Saturday, 22 August 2009

Humbrol Authenticards, and Progress!

These were a godsend for the indigent wargamer of 1975!

When I first seriously started gaming in Napoleonics way back in time, and I mean WAY back- 1975 or so- it was no easy matter for a boy of fourteen- with an allowance of $1.00 Canadian a fortnight- to find painting references for the buckets of Airfix miniatures (with a smattering of Minifigs) that I was using to game with.

The local library had a limited selection of illustrated books on the topic, and while specialist book stores carried some of the Blandford colour series, they were much too expensive for my limited budget.

Great was my adolescent rejoicing, then, when I came across the
Humbrol Authenticard series on Napoleonic uniforms at my local hobby store. These were cheap- a dollar each as I recall- and had illustrations by Norman Swales of the figures based on those in the Hinchliffe catalogue on on side, with brief written descriptions and basic facing colour charts on the other.

I have the whole series packed away somewhere at my parent's house in Vancouver, but when I came across these images of the cards that were for sale on eBay, it made for a great trip down memory lane.

For a newbie getting into Napoleonic gaming in 1975, compared to one wanting to do the same in 2009, things have changed. Some for the better, others for the worse.

In 2009, there is an absolute embarrassment of riches for the gamer; figures in every size and in a variety of sculpting styles, rules set after rule set after rule set dealing with every level of command and army size, and a huge amount of assorted information on Napoleonic uniforms and tactics in both print and on the Internet.

And that can be the deterrent as well- where to start? What figures and what rule set? How do I organize my units, and how do I base them? What are those guys with the funny plumes on top? And what IS Napoleonics, exactly?

There is in fact not a lot out there for someone getting started, and some of the comments on TMP, for example, are not exactly encouraging. Lots of criticism of general works on the topic, and a lot of prescriptive- and conflicting- advice on how to do it "properly". Many a commentator will say how a given source may be full of "dangerous" errors- but yet can not go on to recommend any -affordable- alternatives.

I say just point a newbie in the right direction; suggest some basic books that explain the difference between a
voltigeur and a Kurassier. Sure there will be errors, but basics are basics, and as our would-be Nappy enthusiast reads more and more, the greater the understanding will develop. And being of the species Homo Sapiens, chances are that he (or she) will be able to draw his or her own conclusions as the rest of us did.

The Humbrol Authenticards were not a comprehensive resource by any stretch of the imagination; the information was absolutely basic, with the focus being on the French, British and Prussians of the Waterloo campaign (some things never change!), but with a few token cards on the Russians and Austrians available as well.

But in addition to being motivationally eye-catching, the series presented essential information for the raw beginner in a way that was concise as well as being very affordable. The cards provided a starting point which allowed me some degree of firm footing from which to start climbing the mountain of information which is part and parcel of Napoleonic wargaming.

They served me well.

I suppose the nearest equivalents available now would be the Peter Bunde plates, or the excellent online resource which is the Mont St. Jean site.


On another note, some good news that may see me actually gaming again!

I was recently contacted by a long-term resident here in Tokyo who is also interested in historical miniatures gaming
, and who had found out about me after coming across one of my blogs. And as luck would have it, it turns out that he lives no more than a twenty minute walk from my house.
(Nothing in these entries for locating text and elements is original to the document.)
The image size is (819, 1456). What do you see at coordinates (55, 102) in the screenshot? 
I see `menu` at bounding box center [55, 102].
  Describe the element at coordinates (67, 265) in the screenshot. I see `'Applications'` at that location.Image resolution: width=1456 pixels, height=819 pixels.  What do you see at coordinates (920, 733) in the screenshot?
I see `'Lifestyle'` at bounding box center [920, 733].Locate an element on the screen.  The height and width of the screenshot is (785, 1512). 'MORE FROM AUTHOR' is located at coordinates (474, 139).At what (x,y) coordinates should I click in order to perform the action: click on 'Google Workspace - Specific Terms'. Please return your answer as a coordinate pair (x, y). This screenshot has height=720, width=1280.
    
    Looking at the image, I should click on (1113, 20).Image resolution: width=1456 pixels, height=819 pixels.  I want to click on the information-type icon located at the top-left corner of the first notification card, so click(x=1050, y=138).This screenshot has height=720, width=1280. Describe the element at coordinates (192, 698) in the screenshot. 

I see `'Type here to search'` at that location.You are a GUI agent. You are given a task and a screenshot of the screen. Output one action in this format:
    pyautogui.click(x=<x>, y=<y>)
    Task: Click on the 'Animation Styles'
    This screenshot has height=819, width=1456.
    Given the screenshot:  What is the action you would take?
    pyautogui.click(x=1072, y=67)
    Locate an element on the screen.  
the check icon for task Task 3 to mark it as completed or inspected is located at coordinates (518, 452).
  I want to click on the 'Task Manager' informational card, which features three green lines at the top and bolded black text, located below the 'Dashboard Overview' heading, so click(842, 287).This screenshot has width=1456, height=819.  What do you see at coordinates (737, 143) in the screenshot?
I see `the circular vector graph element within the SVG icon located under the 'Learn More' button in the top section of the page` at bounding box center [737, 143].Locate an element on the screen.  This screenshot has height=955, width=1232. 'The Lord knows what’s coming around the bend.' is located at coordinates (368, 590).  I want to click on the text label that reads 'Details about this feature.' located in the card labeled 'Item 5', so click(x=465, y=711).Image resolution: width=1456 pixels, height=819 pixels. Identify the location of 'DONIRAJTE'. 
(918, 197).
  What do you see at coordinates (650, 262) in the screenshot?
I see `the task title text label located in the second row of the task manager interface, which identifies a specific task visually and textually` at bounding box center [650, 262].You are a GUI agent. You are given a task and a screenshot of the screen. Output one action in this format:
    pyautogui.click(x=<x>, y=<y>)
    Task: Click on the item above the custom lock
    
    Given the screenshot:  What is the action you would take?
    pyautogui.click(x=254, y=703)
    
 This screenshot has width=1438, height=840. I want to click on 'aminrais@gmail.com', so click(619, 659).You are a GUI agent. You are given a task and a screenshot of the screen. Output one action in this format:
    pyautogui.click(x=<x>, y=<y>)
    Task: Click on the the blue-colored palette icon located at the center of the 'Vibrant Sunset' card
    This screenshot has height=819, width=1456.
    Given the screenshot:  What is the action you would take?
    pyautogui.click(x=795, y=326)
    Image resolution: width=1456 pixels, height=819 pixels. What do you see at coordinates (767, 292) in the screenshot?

This bearing in mind that Tokyo is a huge, sprawling city of 12,000,000 inhabitants, with a handful of people having even so much as heard of the hobby. Such is coincidence and/or Karma- and further evidence of the value of having a blog.

Giovanni mainly plays Renaissance games using DBR and the excellent Venexia range of miniatures- and it is an era in which I also have a great interest. But he also expressed an interest in trying out Napoleonics, so it looks like I may be looking at doing a few DBN games at first, as this is a system with which he is familiar.

The start of a flourishing club here in western Tokyo if we're lucky!


Finally, It's been a productive period on the painting front here at Chez Stavka. Here is a shot of a completed voltigeur company.

And I finally painted up a mounted colonel for the command stand- M. le Colonel Claude-Julien St. Peur of the 1/28e Regt. Legere.

I still have to texture and paint the bases, but I'll do that all at once when the rest of the battalion has been finished. I've been making great progress on the centre companies this week, and have been working on cavalry too, so I can't complain about the way the hobby is going for me right now!

1 comment:

JAM said...

Another great editorial Robert. Being a pretty new wargamer (3 years), I would have absolutely welcomed a general introductory text to wargaming.